Recorded information:
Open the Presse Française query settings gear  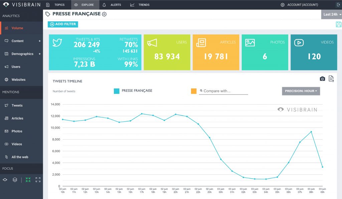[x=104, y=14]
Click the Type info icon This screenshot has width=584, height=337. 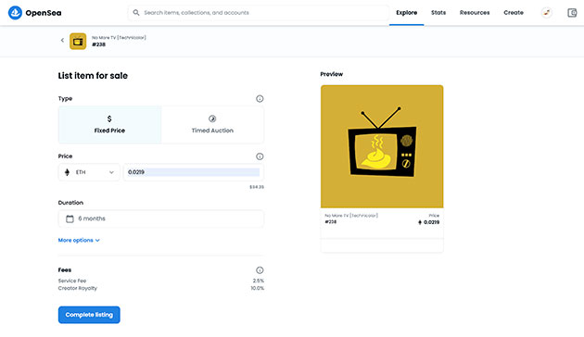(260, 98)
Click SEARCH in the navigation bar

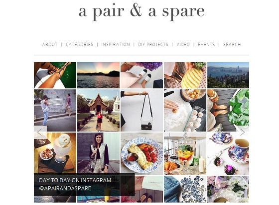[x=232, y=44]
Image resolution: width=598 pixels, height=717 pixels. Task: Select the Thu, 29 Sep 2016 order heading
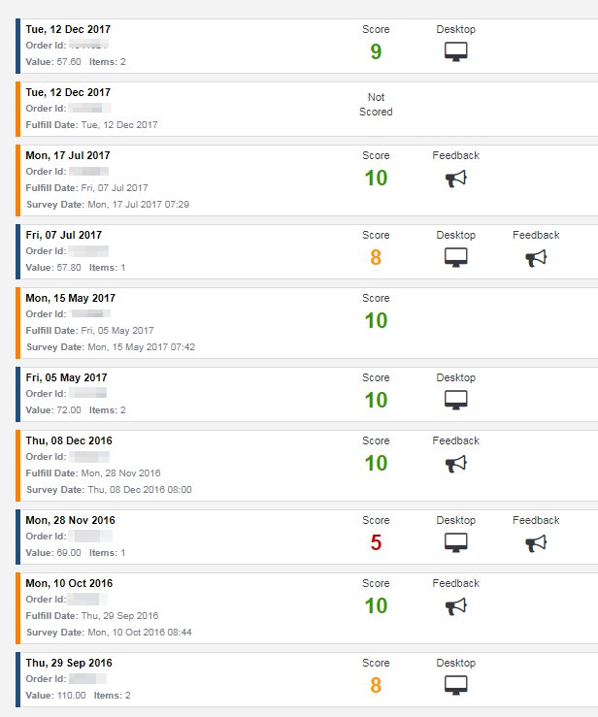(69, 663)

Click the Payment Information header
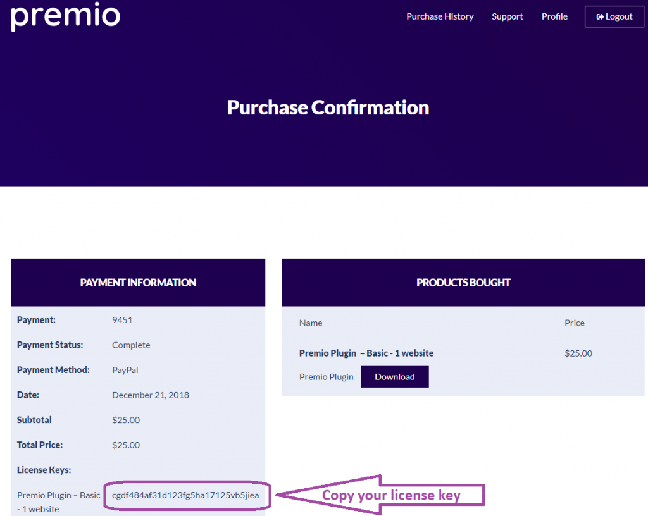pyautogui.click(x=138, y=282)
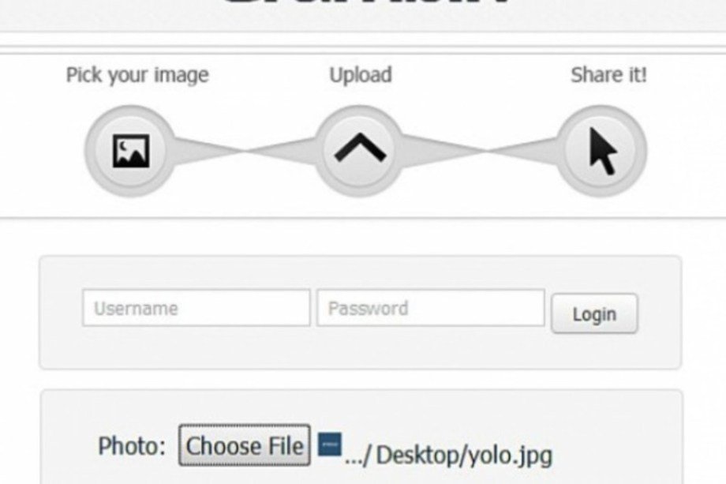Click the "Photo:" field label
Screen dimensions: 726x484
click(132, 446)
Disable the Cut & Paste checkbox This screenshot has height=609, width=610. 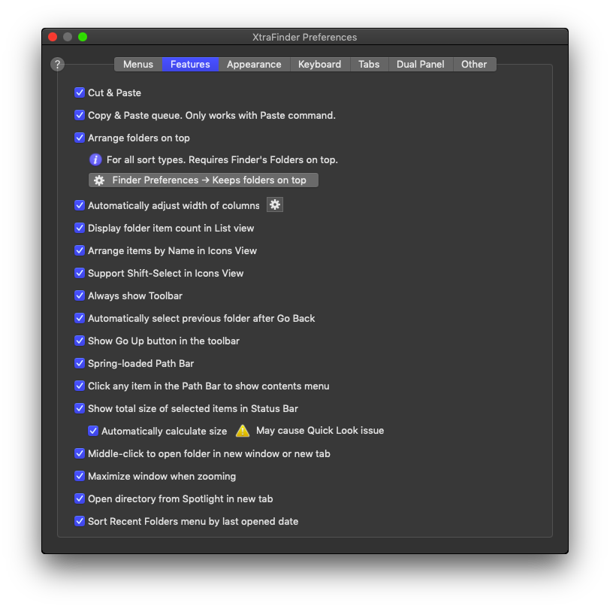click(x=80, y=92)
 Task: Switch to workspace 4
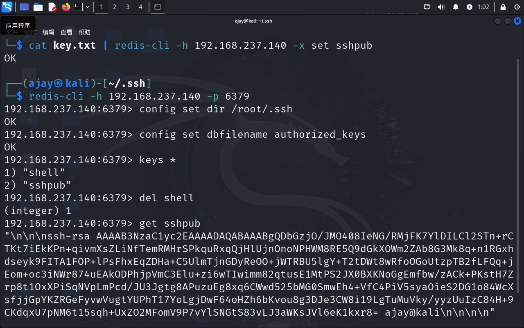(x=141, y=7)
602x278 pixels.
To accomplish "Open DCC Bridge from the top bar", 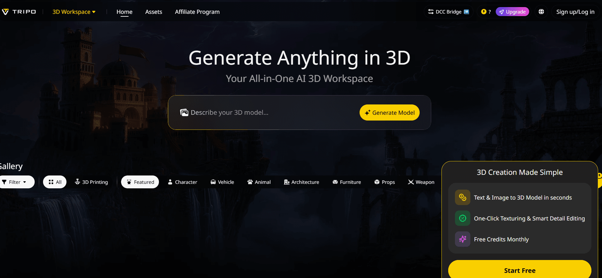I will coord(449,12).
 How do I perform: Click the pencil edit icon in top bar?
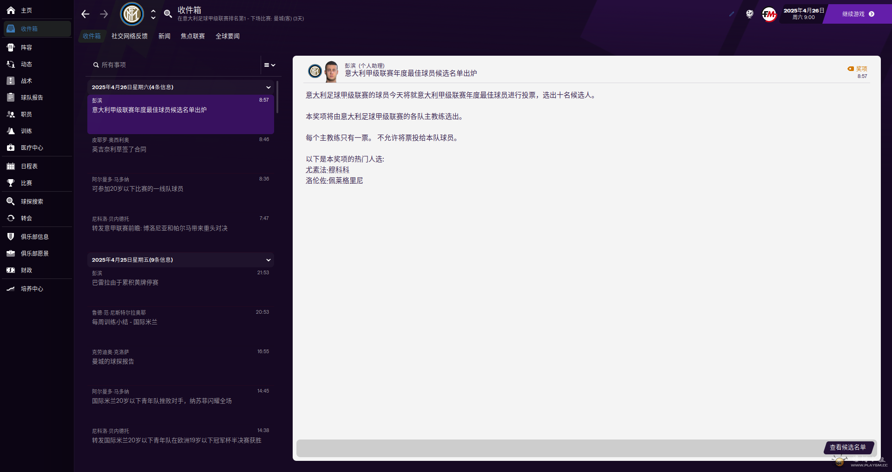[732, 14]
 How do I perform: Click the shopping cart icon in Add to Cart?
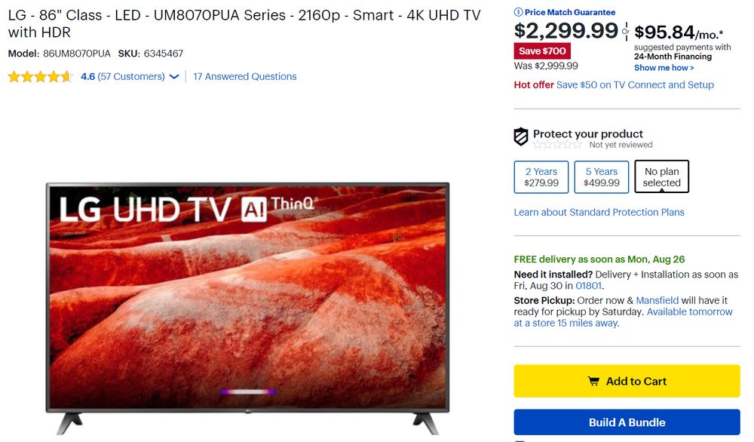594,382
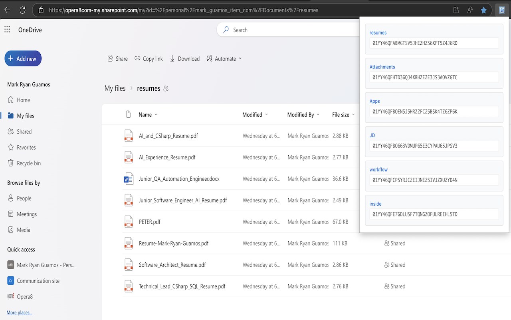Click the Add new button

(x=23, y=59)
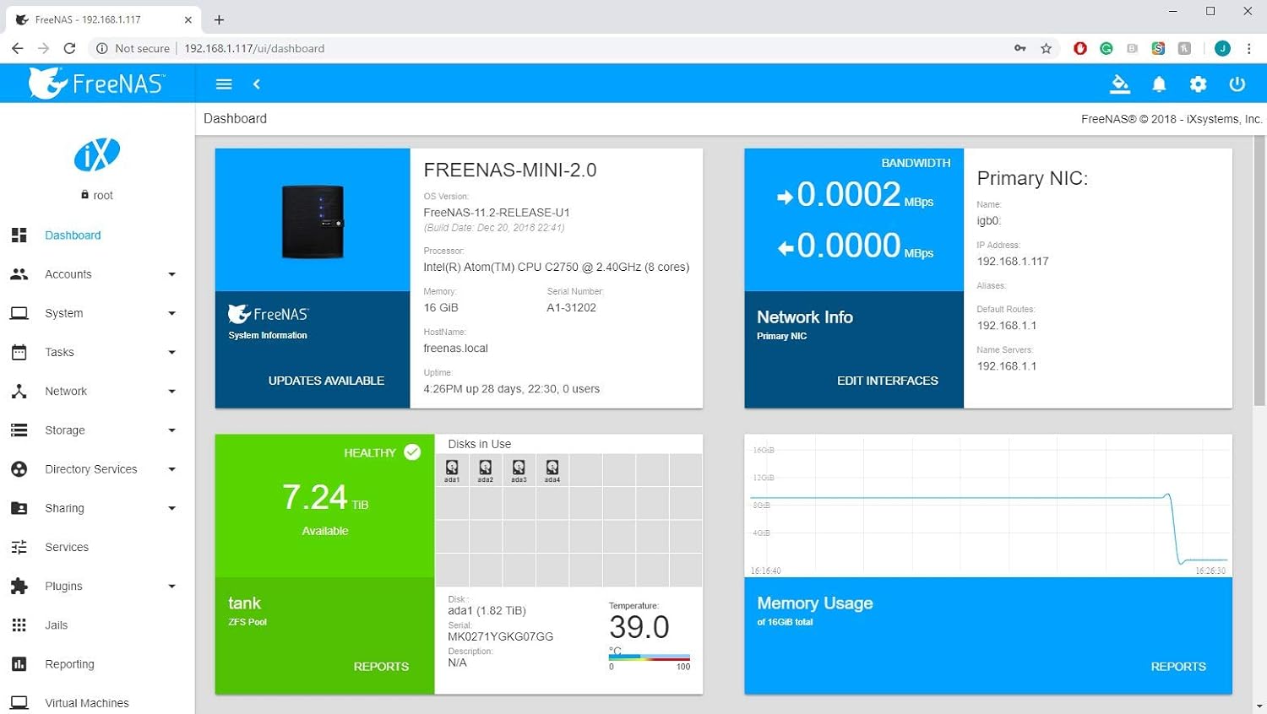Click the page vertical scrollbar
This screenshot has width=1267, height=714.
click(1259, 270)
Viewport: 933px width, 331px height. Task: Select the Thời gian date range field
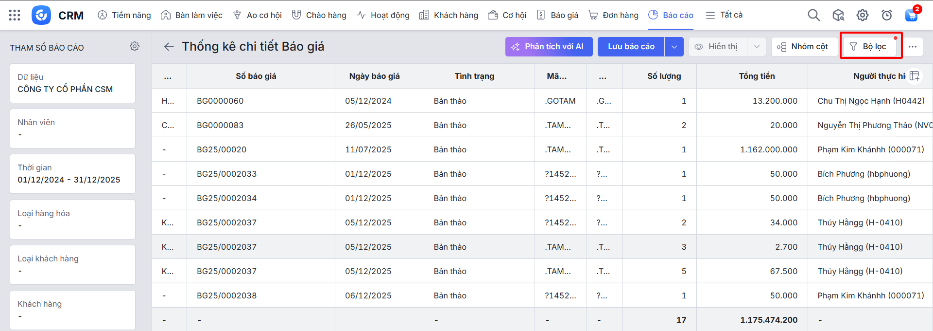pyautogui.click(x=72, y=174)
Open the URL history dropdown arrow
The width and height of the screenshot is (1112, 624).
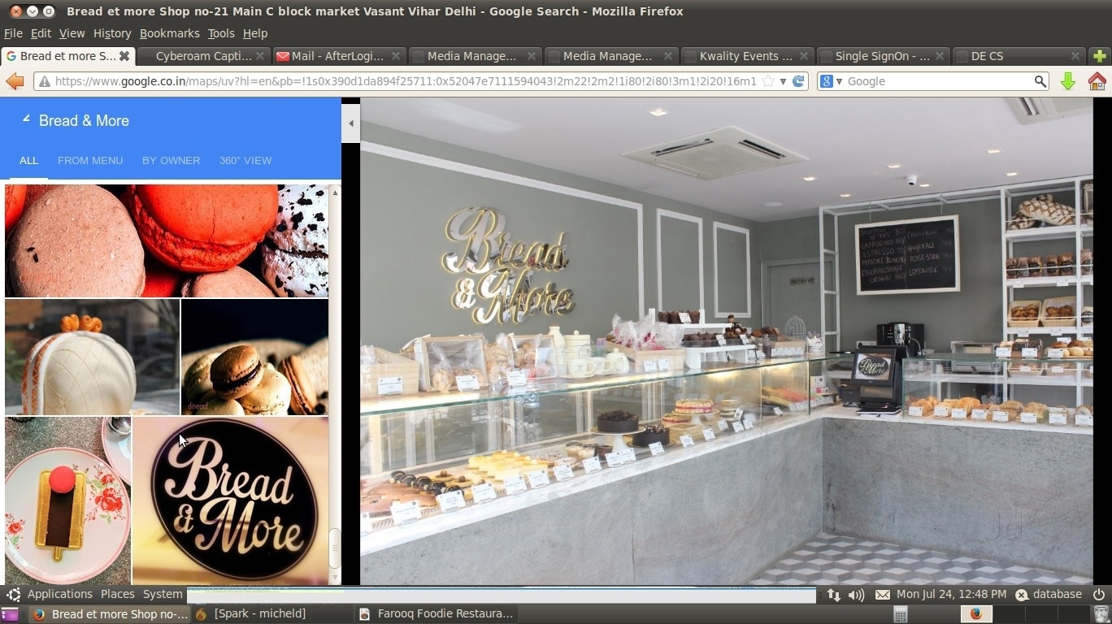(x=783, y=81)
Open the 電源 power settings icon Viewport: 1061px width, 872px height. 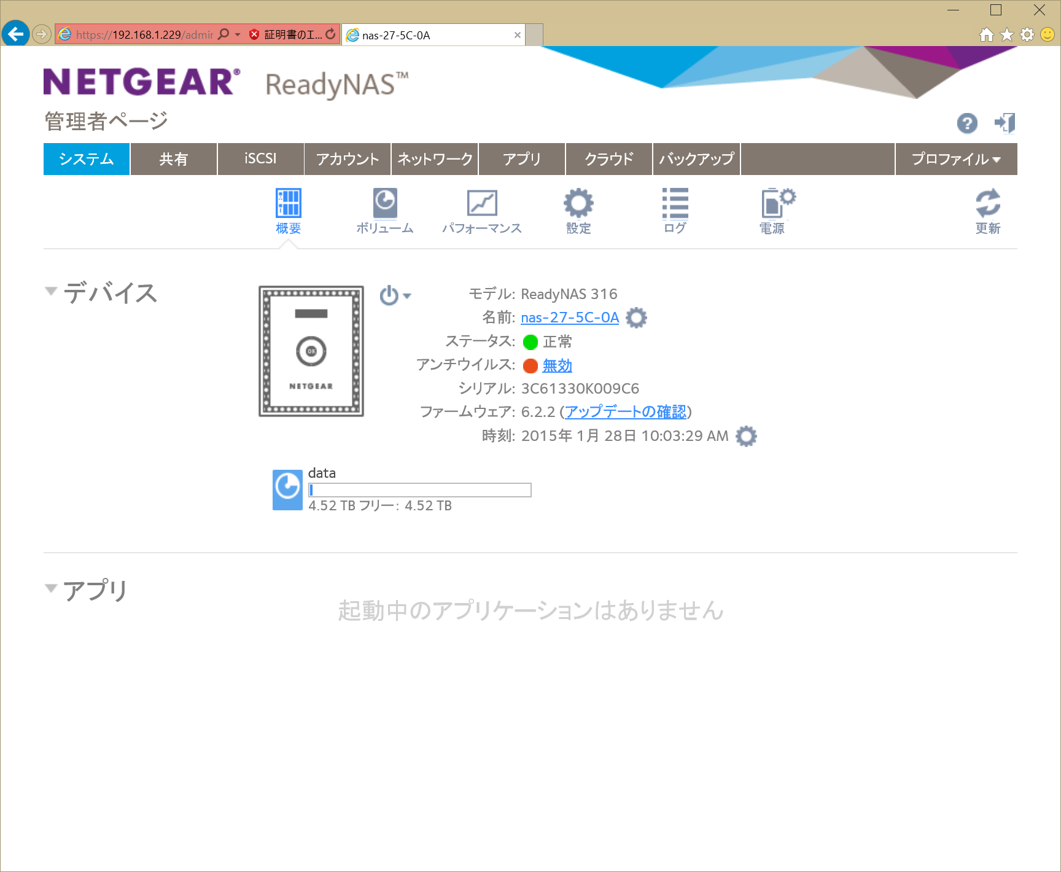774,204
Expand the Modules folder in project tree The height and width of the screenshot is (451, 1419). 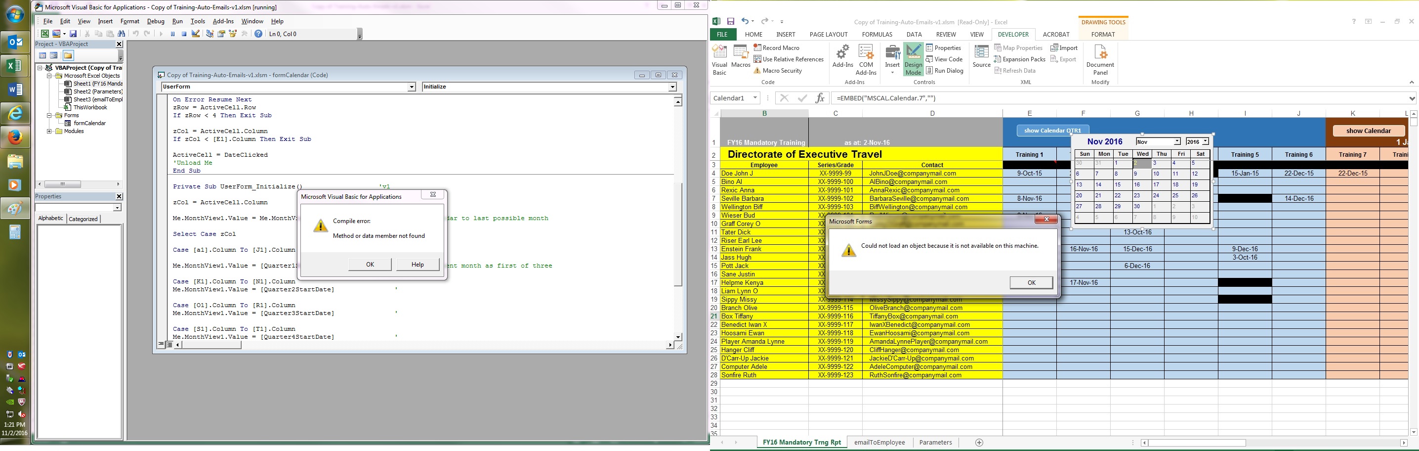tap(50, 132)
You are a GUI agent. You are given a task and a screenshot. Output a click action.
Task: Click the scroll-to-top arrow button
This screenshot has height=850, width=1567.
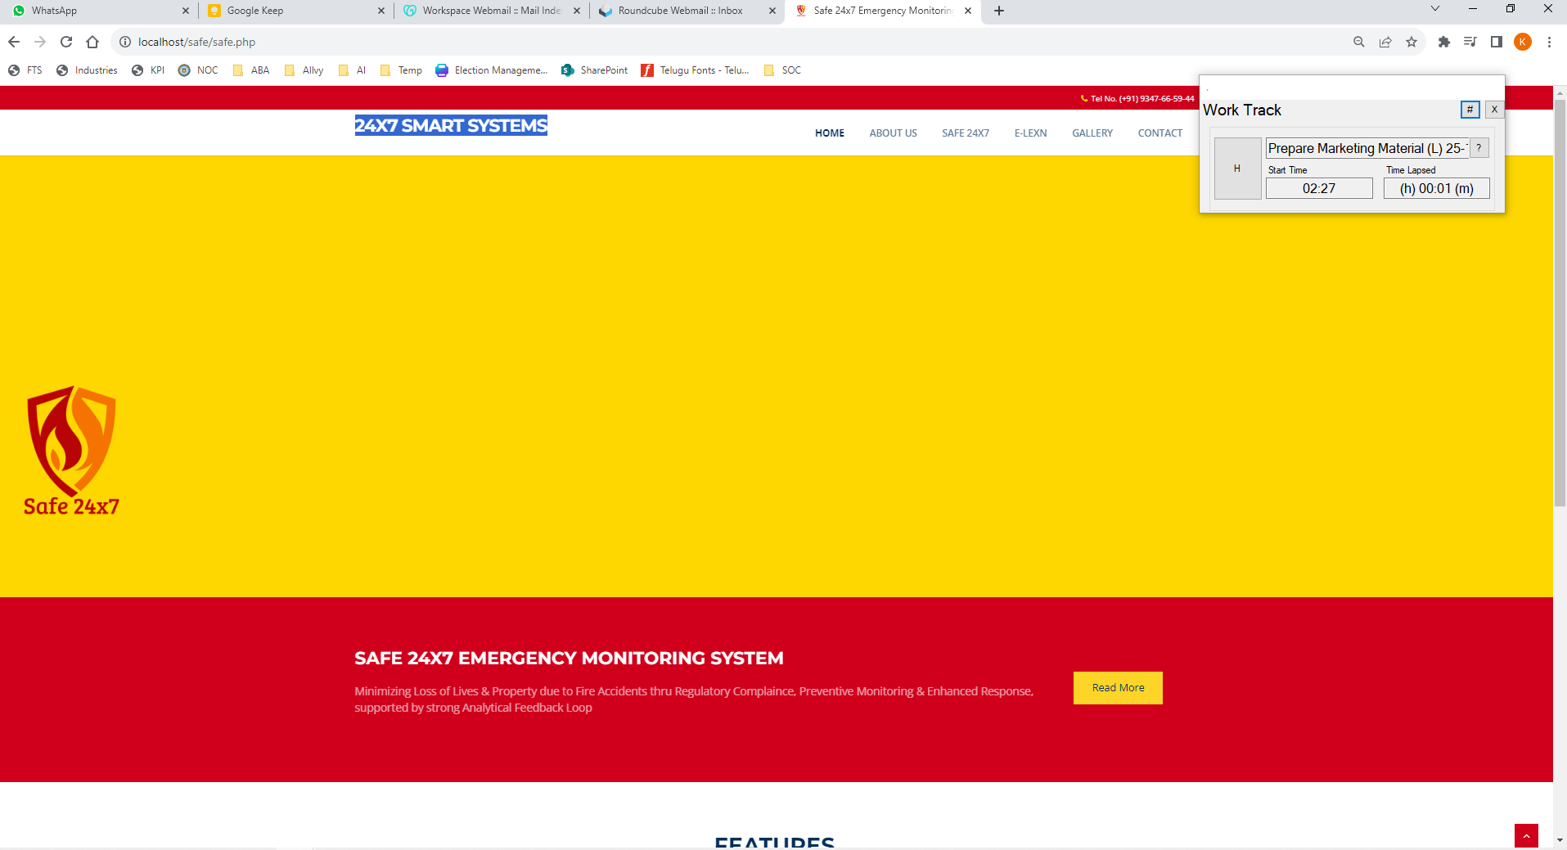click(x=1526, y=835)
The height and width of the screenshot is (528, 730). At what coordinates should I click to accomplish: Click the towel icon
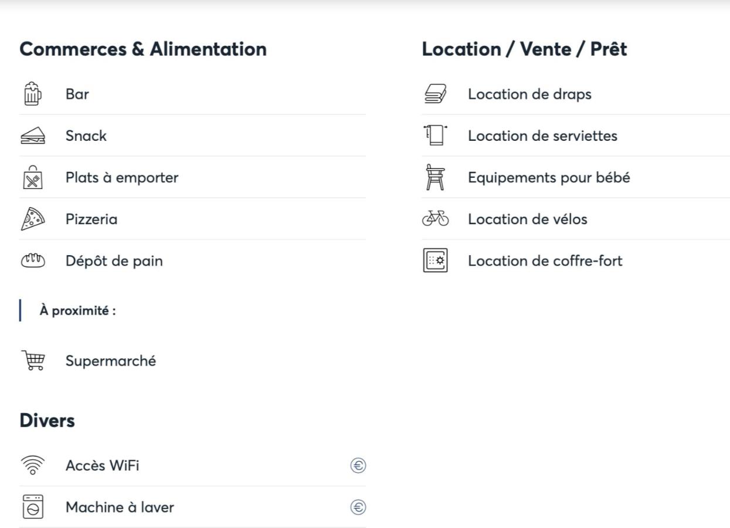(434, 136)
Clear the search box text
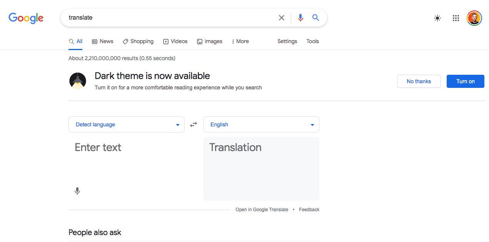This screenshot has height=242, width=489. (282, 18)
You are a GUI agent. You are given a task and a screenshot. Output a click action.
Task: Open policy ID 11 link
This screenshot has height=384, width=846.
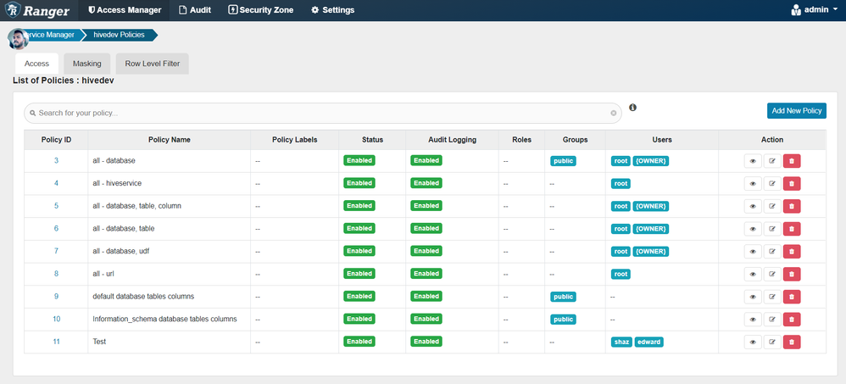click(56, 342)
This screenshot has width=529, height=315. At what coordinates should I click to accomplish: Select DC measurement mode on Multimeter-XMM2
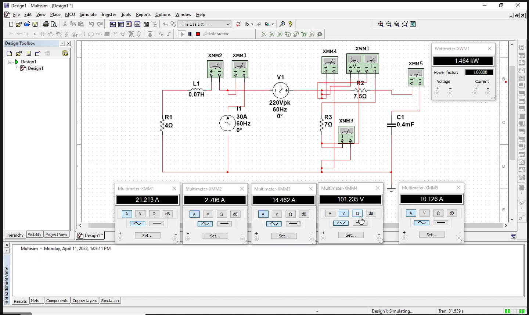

Exercise: Nothing but the lines from the one containing "Task: Open policy ID 11 link" through the end of the listing should be printed, each exactly as it appears and without pictures.

Reply to the task:
Task: Open policy ID 11 link
This screenshot has height=384, width=846.
click(56, 342)
This screenshot has width=529, height=315. At what coordinates should I click to accomplish: Select DC measurement mode on Multimeter-XMM2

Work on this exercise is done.